# What you need to do
Reproduce the entries below word for word, omitting the pictures.
-- Begin Data lines --
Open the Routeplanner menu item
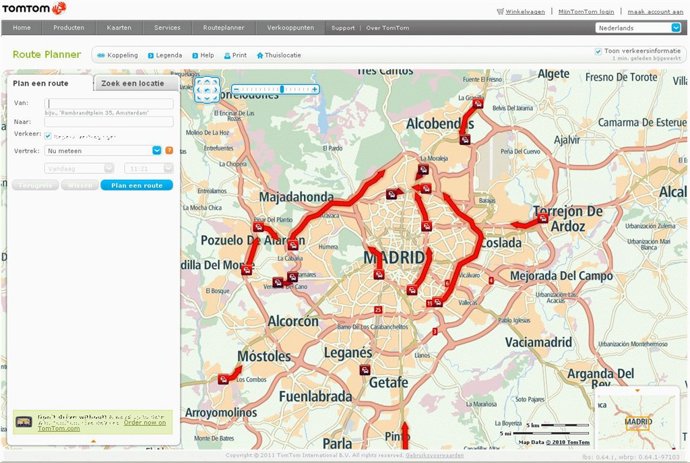 coord(223,28)
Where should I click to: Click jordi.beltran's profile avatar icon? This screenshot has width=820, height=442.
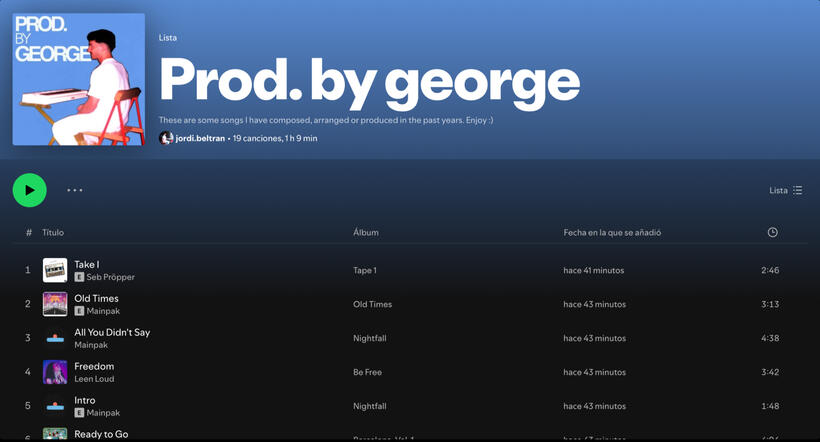point(166,139)
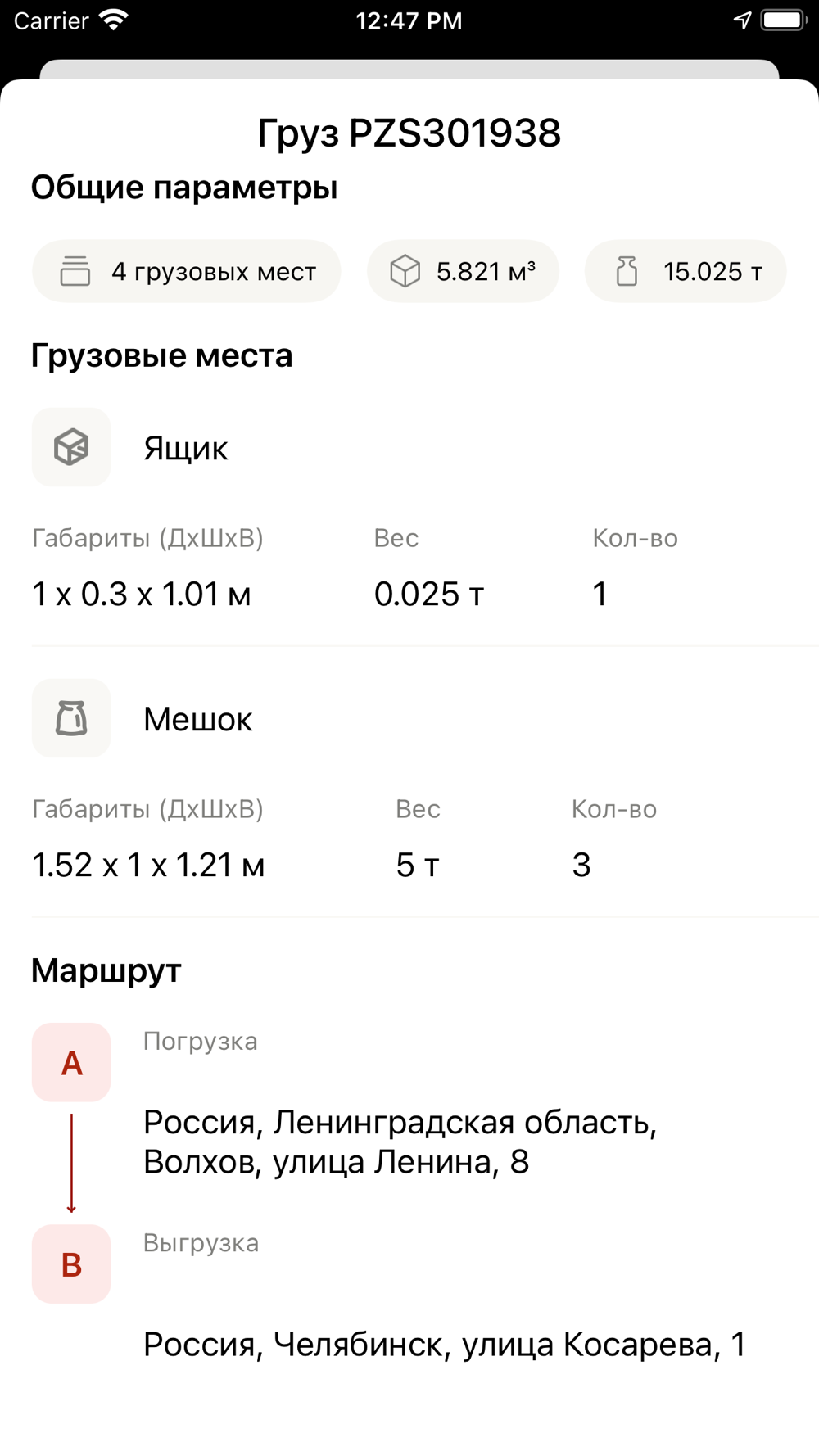Screen dimensions: 819x1456
Task: Tap the Ящик cargo item name
Action: [x=186, y=448]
-- End Data lines --
# Finished exercise
Open the Routeplanner menu item
 coord(223,28)
Where should I click to: Click jordi.beltran's profile avatar icon? This screenshot has width=820, height=442.
point(166,139)
Screen dimensions: 819x1456
Task: Tap the Ящик cargo item name
Action: [x=186, y=448]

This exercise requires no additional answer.